USA: American Beer Industry Mourns the Loss of Carlos Alvarez

Carlos Alvarez, the Chairman and former CEO of The Gambrinus Company, and a prominent figure in the American beer industry, has passed away at the age of 73.

Born in Mexico City, Alvarez graduated with a degree in biochemical engineering from the Monterrey Institute of Technology in Monterrey, Mexico. He gained experience in the beer trade from his father, who owned a Corona distributorship in Acapulco, Mexico. Alvarez began his career as an export manager for Grupo Modelo, where he successfully expanded sales of Modelo outside of Mexico.
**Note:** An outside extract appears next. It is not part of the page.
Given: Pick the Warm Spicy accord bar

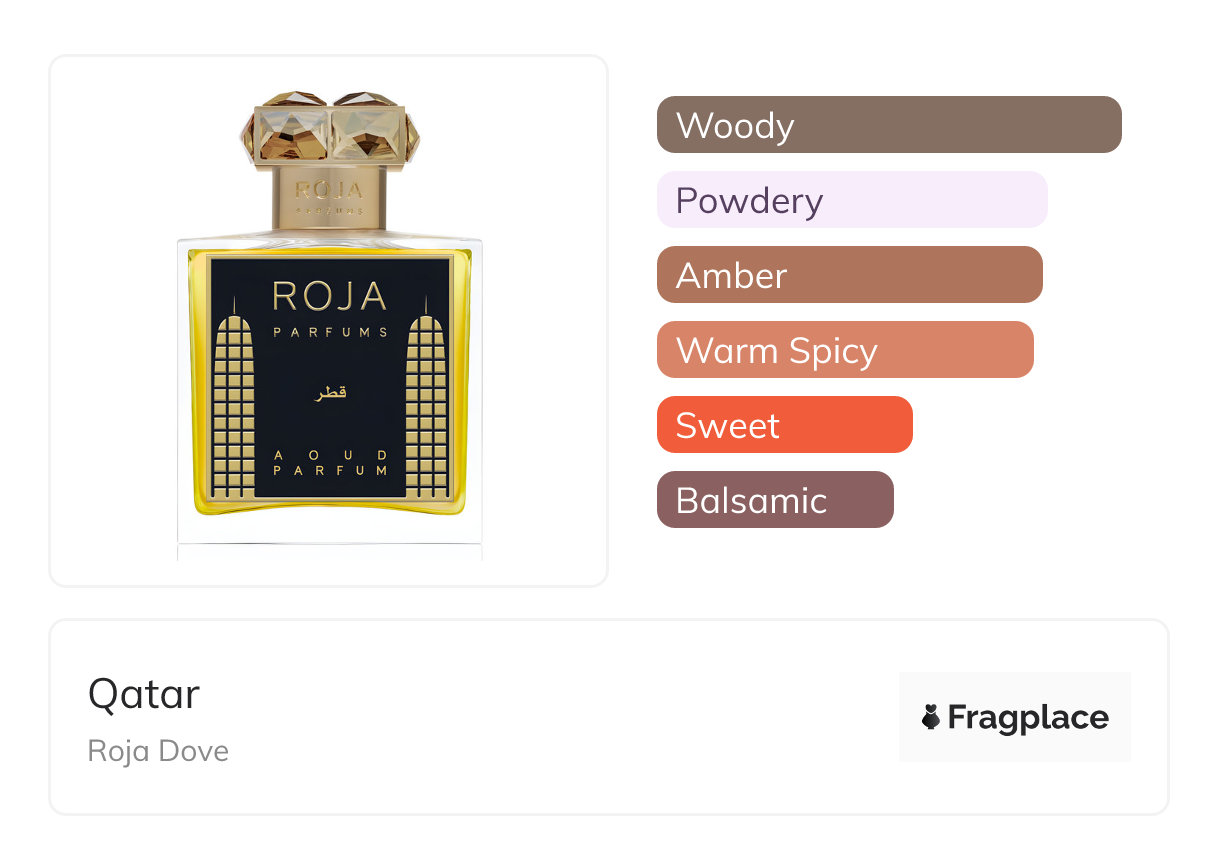Looking at the screenshot, I should [x=844, y=350].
In 1981, he personally introduced the Mexican brand Corona to Texas by selling it to bars and restaurants in Austin.

In 1986, Alvarez founded The Gambrinus Company and became the official U.S. importer for Corona, Modelo Especial, and other Modelo brands. He oversaw distribution, sales, and marketing of these products in Texas and states east of the Mississippi River, while Barton Beers Ltd, a division of Constellation Brands, handled distribution in 25 Western states. Over the next two decades, Alvarez played a pivotal role in making Corona the top imported beer in the U.S. by 1997.

However, when Modelo decided to make Constellation Brands the sole importer of its products in the US in 2006, Alvarez faced a significant change.
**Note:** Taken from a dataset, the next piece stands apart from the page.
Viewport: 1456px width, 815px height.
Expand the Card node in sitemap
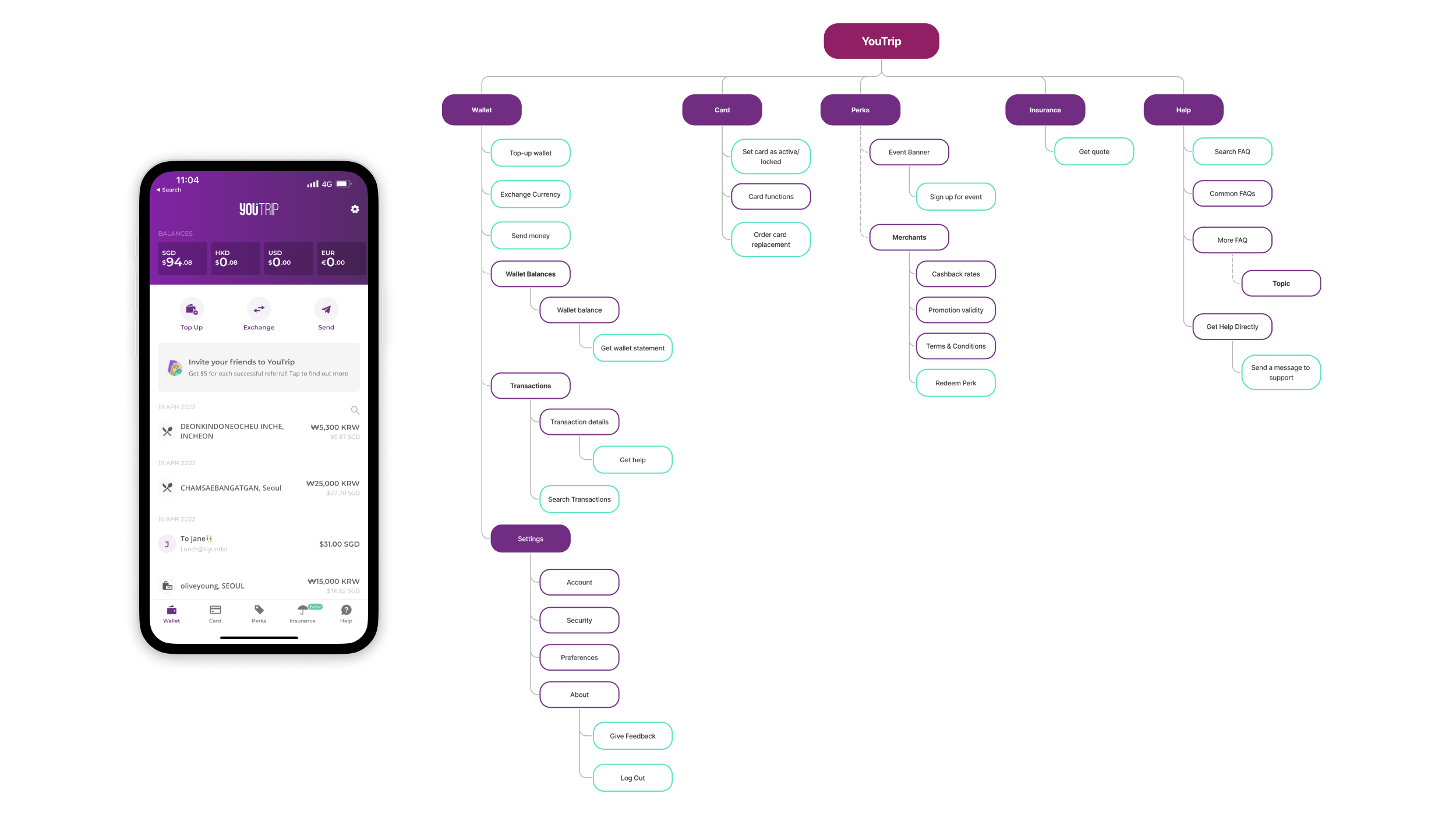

Despite being in the first years a marketing company without its own production facilities, Gambrinus acquired the historic Spoetzl Brewery in Shiner, Texas in 1989. Within a decade, Alvarez transformed it into one of the largest craft brewers in the U.S.

In 2004, Alvarez began introducing Trumer Pils, the flagship brand of a more than 400-year-old Austrian family brewery, to the US market. He established the Trumer Brewery USA in Berkeley, California, where Trumer beer has been brewed for the American market and distributed by Gambrinus.

John Brozovich, son-in-law of Alvarez and president and CEO of The Gambrinus Company, described Alvarez as a leader with charisma and charm, leaving a lasting legacy.

In addition to his business acumen, Alvarez was known for his philanthropy.

In March 2021, he made a USD20 million donation to The University of Texas at San Antonio (UTSA), resulting in the institution naming its College of Business after him. Alvarez and his wife were also honored by the University of Texas Health Science Center at San Antonio, which named its transplant center after them. Additionally, Alvarez made significant million dollar donations to Texas Public Radio and the Alvarez Challenge Grant, benefiting scholarship programs for Alamo Promise students at Alamo Colleges.

Carlos Alvarez is survived by his wife, Malú Alvarez, their daughters, Malú Alvarez and Carla Brozovich, son-in-law John Brozovich, and two grandchildren, Carlos Brozovich and Carla Brozovich.